Why Summer Break Can Be a Great Time to Work on Your Manuscript
For many educators, the period of time between the end of the Spring term and the start of the Fall term represents a unique window for creativity and productivity. If you’re interested in writing or editing a textbook, summer break can be a perfect time for ideation, organization, and drafting.
During the summer, you can often dedicate more time and focus to a writing project. With fewer teaching responsibilities, it can be easier to create a consistent writing schedule – and stick to it. You’re likely to progress more quickly with your textbook project, and this writing sprint can keep you motivated and driven.
For additional tips on pre-writing strategies, read our article Get It Right Before You Write: Pre-Writing Strategies for Success. For tips on setting a realistic and sustainable writing schedule, read Staying on Track: Setting Realistic Writing Goals and Sticking to Them.
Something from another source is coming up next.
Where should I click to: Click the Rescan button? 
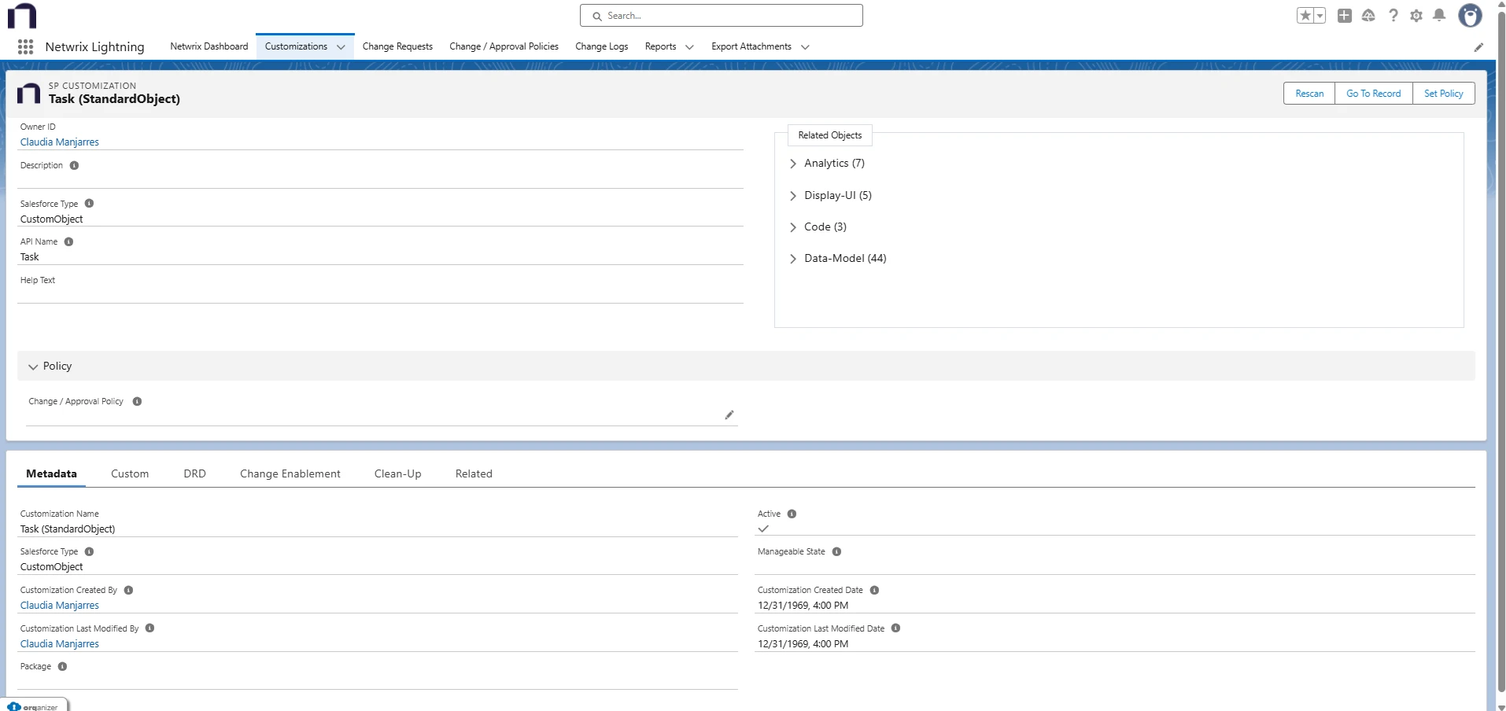(1309, 93)
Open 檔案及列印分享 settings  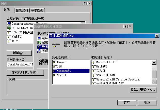pyautogui.click(x=25, y=73)
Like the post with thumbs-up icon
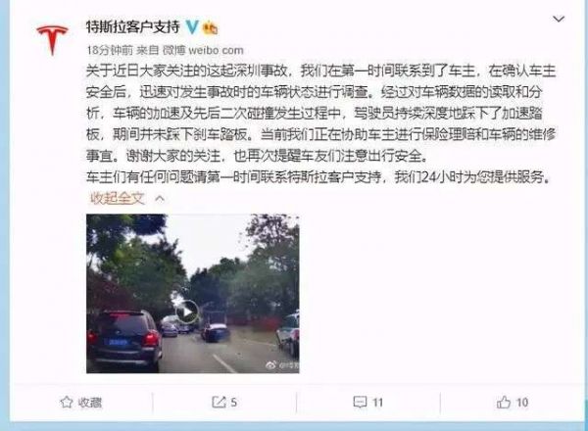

Working on a writing project over the summer can also help you to maintain your regular work rhythm and schedule. During the blocks of time you’d generally use to teach or prepare lessons, you can work on your manuscript. Many authors find the writing process therapeutic, relaxing, and a unique way to re-engage with their subject of expertise or rejuvenate their thoughts.
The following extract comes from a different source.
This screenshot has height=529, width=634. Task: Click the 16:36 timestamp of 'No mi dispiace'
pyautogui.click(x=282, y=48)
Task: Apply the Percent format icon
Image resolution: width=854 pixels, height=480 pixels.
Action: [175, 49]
If you’re working with coauthors, contributors, or student assistants, the likelihood that they’ll have more time available during the summer is greater as well, which can make collaboration and delegation that much easier and more attainable.
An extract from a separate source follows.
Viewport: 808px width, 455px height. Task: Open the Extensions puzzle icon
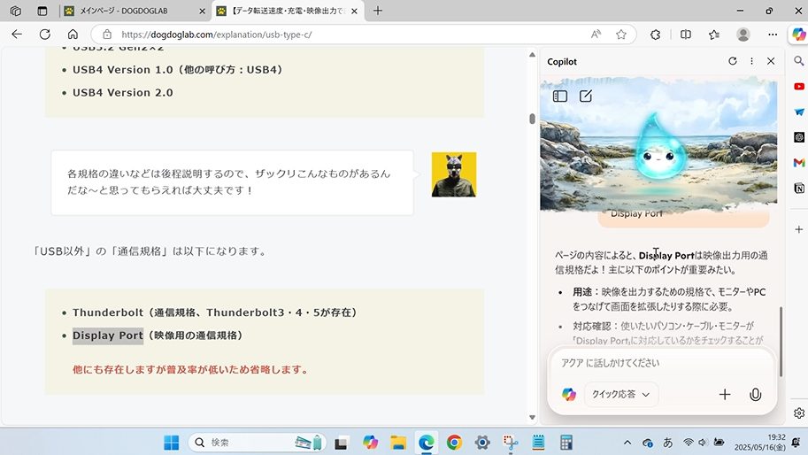coord(656,35)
During the summer, you can also change up your scenery, a simple act that is conducive to inspiration and creativity. If you live somewhere where the weather is nice, consider writing outside or going on walks between writing sections or chapters to refresh your mind and body. If the weather isn’t appropriate for excursions, you can cultivate your own space within your home that can serve as a writing nook. Sometimes, a change in your environment can work wonders for your imagination.
This summer in particular, you may feel an extra sense of relief as COVID-19 vaccination numbers rise and cities, states, and institutions begin to reopen. If you’re feeling creative, inspired, and hopeful, consider channeling some of that energy into your project.
Lastly, don’t feel like you need to do everything over the summer. Though you may have more time, you don’t need to sacrifice your entire break for your writing project! Maybe you use the summer to create a detailed table of contents. Perhaps you use the break to think through the pedagogical elements that you’d like to include in your textbook. If summertime is your time to recharge, but you’d still like to make progress or use the time, you may choose to set aside only a single morning a week or a specific block of a time during a particular month. There’s no right or wrong way to work on a project over the summer – only what works best for you.